■ **Your goal**
Take the entries that follow and return exactly the lines from the one holding "Click the SKIP story button" through the one holding "You are a computer-use agent. This", both included. Nothing else is needed.

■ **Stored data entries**

========================================================================

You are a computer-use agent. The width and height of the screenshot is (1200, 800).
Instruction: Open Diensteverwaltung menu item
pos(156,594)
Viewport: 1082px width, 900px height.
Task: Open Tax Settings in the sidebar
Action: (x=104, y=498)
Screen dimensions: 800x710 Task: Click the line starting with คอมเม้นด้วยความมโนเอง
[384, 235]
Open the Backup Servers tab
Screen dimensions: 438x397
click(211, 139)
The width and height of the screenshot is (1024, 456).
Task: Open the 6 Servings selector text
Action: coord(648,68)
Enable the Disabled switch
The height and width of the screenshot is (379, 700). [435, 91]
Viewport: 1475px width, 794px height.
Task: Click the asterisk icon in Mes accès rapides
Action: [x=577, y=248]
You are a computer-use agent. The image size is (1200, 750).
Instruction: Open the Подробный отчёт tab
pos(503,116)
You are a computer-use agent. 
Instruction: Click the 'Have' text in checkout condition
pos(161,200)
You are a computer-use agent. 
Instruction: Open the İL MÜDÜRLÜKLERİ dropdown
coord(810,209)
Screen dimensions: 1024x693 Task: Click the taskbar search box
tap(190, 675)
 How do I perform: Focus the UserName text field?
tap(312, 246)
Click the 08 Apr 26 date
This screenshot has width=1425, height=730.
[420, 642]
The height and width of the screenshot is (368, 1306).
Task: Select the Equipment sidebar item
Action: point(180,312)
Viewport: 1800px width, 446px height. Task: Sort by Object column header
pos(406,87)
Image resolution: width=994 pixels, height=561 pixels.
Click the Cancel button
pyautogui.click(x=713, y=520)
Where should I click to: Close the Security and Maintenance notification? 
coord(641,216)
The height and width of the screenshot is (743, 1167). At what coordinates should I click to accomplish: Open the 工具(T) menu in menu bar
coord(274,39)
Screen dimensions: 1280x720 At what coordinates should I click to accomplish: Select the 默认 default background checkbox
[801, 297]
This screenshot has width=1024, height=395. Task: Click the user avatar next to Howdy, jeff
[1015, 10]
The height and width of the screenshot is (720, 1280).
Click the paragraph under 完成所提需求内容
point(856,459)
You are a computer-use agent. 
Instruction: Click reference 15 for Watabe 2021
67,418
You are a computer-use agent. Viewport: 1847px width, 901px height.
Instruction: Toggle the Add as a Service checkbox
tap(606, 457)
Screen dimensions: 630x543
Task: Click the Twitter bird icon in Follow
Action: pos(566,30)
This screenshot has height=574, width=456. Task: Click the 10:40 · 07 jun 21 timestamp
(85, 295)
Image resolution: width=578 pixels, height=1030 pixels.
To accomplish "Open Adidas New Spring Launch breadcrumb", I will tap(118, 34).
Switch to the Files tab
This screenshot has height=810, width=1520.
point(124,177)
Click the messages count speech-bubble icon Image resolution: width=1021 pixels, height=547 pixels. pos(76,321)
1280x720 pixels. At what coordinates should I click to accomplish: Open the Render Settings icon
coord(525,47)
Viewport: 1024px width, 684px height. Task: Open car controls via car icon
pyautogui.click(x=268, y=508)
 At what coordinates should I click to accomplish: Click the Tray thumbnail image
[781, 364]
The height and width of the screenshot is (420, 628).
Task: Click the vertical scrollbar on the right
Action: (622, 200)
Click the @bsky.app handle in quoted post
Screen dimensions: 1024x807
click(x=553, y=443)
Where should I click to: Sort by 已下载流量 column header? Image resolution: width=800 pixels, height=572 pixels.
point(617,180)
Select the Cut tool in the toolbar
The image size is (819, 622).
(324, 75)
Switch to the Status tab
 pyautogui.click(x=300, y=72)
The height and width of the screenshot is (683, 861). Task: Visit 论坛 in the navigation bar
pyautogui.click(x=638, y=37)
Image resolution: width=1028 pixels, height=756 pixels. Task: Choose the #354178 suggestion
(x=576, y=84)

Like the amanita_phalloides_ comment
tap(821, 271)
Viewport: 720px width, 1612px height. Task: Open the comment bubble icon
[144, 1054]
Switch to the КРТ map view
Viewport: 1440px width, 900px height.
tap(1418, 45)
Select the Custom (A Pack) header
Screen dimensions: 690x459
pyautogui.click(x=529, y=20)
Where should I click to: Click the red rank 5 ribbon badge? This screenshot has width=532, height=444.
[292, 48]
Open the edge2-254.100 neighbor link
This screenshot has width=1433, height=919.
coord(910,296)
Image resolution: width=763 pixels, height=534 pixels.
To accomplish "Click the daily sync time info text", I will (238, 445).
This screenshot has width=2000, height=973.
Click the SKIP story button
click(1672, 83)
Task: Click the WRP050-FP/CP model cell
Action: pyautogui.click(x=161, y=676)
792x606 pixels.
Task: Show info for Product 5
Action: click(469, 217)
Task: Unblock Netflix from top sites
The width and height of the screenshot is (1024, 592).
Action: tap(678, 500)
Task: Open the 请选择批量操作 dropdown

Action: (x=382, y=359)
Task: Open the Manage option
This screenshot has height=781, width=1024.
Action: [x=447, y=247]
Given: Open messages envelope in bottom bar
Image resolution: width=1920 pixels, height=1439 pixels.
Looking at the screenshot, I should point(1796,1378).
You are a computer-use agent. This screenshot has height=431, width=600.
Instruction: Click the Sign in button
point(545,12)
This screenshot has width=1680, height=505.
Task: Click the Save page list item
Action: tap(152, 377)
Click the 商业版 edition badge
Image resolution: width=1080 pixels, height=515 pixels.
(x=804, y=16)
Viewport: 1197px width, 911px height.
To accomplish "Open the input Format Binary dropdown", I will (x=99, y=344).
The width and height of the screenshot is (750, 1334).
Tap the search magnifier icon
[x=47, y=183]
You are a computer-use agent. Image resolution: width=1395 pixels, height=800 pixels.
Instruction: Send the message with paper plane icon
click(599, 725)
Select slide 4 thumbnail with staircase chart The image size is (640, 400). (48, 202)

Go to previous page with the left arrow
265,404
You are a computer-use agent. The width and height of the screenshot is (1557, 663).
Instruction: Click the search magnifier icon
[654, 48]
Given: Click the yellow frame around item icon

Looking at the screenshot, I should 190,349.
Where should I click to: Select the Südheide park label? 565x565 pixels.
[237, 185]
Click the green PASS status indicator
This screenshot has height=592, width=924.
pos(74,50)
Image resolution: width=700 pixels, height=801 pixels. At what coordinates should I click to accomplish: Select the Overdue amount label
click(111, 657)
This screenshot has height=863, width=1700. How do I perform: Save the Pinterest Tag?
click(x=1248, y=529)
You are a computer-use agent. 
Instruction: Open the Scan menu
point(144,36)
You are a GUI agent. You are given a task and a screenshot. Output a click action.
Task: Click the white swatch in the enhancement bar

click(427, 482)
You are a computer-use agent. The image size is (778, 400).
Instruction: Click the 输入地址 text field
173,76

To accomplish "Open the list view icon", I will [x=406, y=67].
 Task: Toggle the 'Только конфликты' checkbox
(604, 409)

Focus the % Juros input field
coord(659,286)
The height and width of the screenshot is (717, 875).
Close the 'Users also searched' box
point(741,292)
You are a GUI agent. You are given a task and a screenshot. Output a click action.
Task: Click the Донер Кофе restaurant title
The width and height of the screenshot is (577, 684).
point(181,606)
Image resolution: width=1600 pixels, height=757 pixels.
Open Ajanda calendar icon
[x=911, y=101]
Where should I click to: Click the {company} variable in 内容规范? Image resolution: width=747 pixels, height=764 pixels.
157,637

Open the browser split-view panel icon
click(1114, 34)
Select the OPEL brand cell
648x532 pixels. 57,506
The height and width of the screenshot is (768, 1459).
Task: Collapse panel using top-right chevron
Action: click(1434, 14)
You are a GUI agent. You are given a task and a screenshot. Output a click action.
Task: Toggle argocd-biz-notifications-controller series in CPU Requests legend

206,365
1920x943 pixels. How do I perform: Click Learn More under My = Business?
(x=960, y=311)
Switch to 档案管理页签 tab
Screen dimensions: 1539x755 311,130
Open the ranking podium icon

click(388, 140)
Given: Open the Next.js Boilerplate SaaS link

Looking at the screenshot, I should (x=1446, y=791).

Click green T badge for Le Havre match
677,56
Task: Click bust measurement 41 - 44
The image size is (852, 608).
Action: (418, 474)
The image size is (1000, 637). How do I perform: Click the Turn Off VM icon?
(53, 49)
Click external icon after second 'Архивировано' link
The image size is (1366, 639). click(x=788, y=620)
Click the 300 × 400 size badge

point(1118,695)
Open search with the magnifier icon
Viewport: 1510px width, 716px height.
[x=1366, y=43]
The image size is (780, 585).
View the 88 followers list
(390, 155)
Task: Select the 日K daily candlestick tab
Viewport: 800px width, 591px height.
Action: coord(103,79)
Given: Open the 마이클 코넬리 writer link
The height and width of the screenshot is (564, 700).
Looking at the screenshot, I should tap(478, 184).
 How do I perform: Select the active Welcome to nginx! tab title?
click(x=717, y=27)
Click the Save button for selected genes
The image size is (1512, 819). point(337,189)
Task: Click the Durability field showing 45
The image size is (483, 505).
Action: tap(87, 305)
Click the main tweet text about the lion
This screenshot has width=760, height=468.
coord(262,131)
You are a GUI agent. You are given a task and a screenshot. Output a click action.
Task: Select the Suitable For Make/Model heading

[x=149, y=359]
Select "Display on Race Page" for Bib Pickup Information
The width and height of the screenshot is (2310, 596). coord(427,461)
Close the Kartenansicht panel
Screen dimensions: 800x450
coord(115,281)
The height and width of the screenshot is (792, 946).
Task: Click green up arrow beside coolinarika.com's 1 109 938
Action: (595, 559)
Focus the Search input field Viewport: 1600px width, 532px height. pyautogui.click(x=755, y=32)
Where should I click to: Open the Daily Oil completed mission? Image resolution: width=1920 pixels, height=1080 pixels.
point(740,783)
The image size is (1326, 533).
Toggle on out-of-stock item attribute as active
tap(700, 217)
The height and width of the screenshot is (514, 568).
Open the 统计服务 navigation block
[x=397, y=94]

========================================================================

■ **Reply**
Click the SKIP story button
click(1672, 83)
Task: Click the WRP050-FP/CP model cell
Action: pyautogui.click(x=161, y=676)
792x606 pixels.
Task: Show info for Product 5
Action: click(469, 217)
Task: Unblock Netflix from top sites
The width and height of the screenshot is (1024, 592).
Action: tap(678, 500)
Task: Open the 请选择批量操作 dropdown

Action: (x=382, y=359)
Task: Open the Manage option
This screenshot has height=781, width=1024.
Action: [x=447, y=247]
Given: Open messages envelope in bottom bar
Image resolution: width=1920 pixels, height=1439 pixels.
Looking at the screenshot, I should point(1796,1378).
You are a computer-use agent. This screenshot has height=431, width=600.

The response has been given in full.